It took two more days to complete the transaction and set his mind at rest. Or momentarily at rest.
The following morning was still rainy. Taking Netta somewhat into his confidence, he explained it would be “useful” if she alibied him with a slight cold. She did not enquire more deeply. She called the bank and talked about “a couple of degrees temperature” and “doctor’s orders.”
It happened, owing to Country Club contacts, that Beau knew an officer in the Ferndale Branch of the Owen National Bank of Commerce, who was a “good man to go to in a tight spot.”
His name was Wesley Martinson. Beau had cultivated the man, played a few rounds of golf with him, come to call him “Wes”—probably because his subconscious mind invariably noted down the fact that a fellow useful in a tight spot might someday be handy to him. Beau had that kind of foresight—quantities of it.
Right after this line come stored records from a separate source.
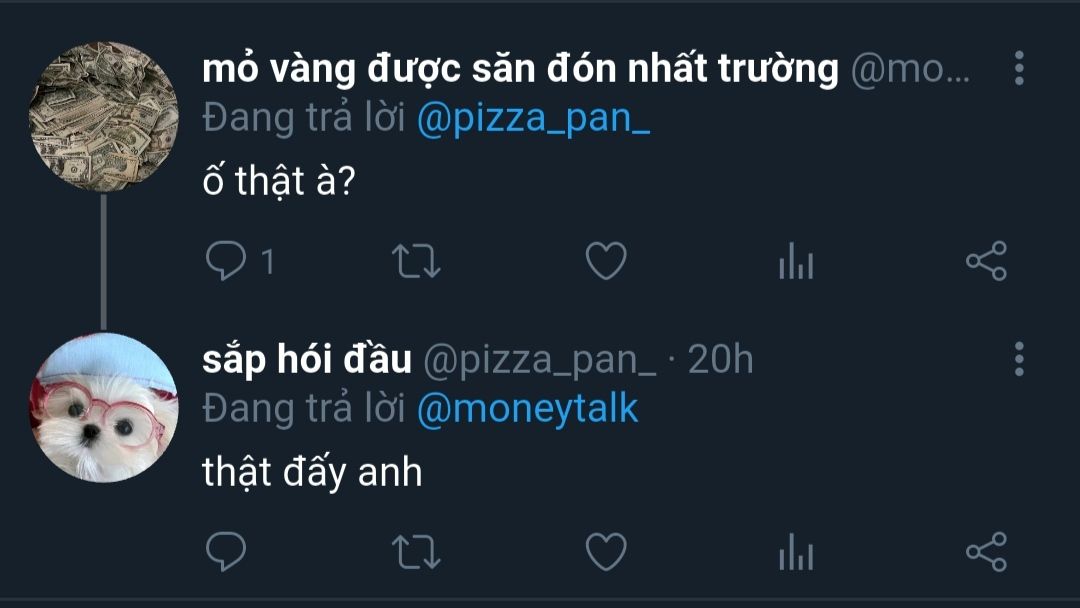The height and width of the screenshot is (608, 1080).
Task: Open the white dog profile picture
Action: (103, 407)
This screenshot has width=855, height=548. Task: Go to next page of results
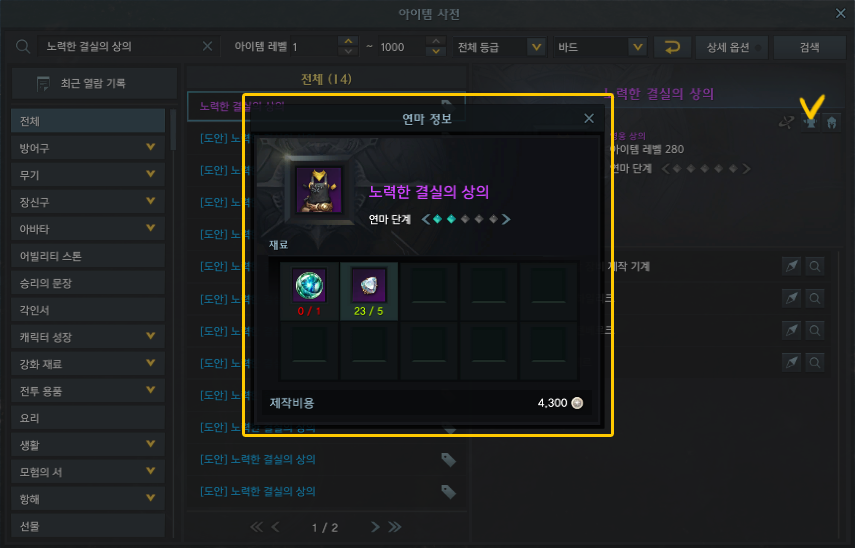375,527
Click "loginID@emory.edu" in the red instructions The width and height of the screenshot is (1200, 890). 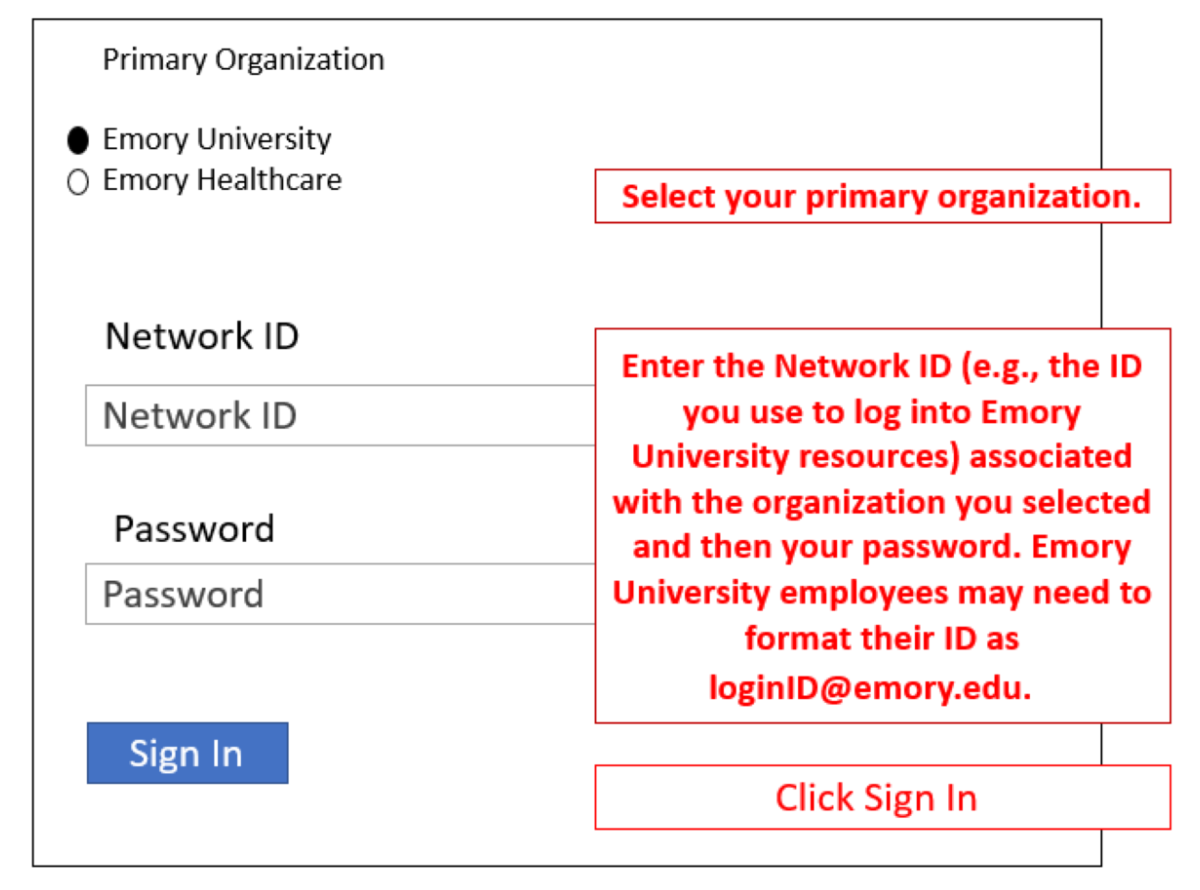click(x=870, y=685)
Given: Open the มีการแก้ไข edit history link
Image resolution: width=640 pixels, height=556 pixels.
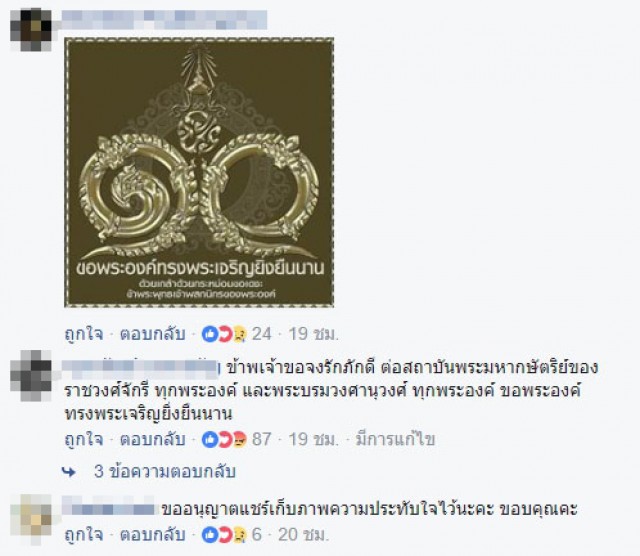Looking at the screenshot, I should (395, 439).
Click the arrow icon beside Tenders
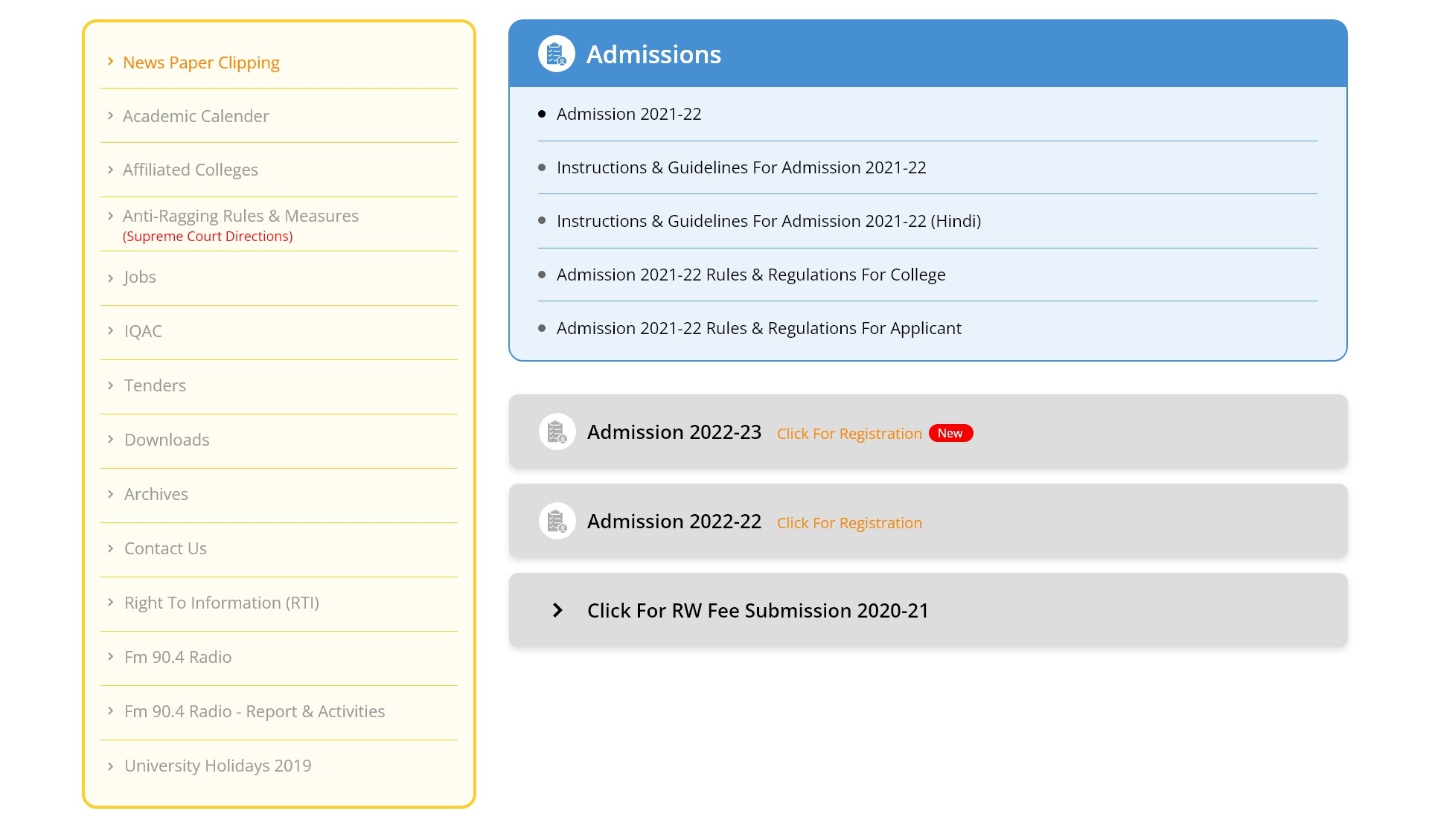1429x840 pixels. [110, 385]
Wes greeted him without surprise, ushered him into a private room in the branch bank, sat, performed smoking amenities and said, “Well, Beau, what can we do for you?”
Beau had pretty much taken the measure of his man, through the medium of a hundred off-color stories retailed by Wes with almost writhing relish. Beau therefore chuckled and said,
“Frankly, I want you to help me perform a small robbery.”
Wes chortled. “Son, that’s what banks are for. And you’ve come to the right banker.”
Beau took the bonds from a very old and battered big envelope which bore his name and in which for years he had kept unpaid bills. It looked exactly like something that had lain in a vault a long while, holding bonds. He threw the parchment-stiff, aging paper on Wesley Martinson’s desk. “Want to borrow on these.”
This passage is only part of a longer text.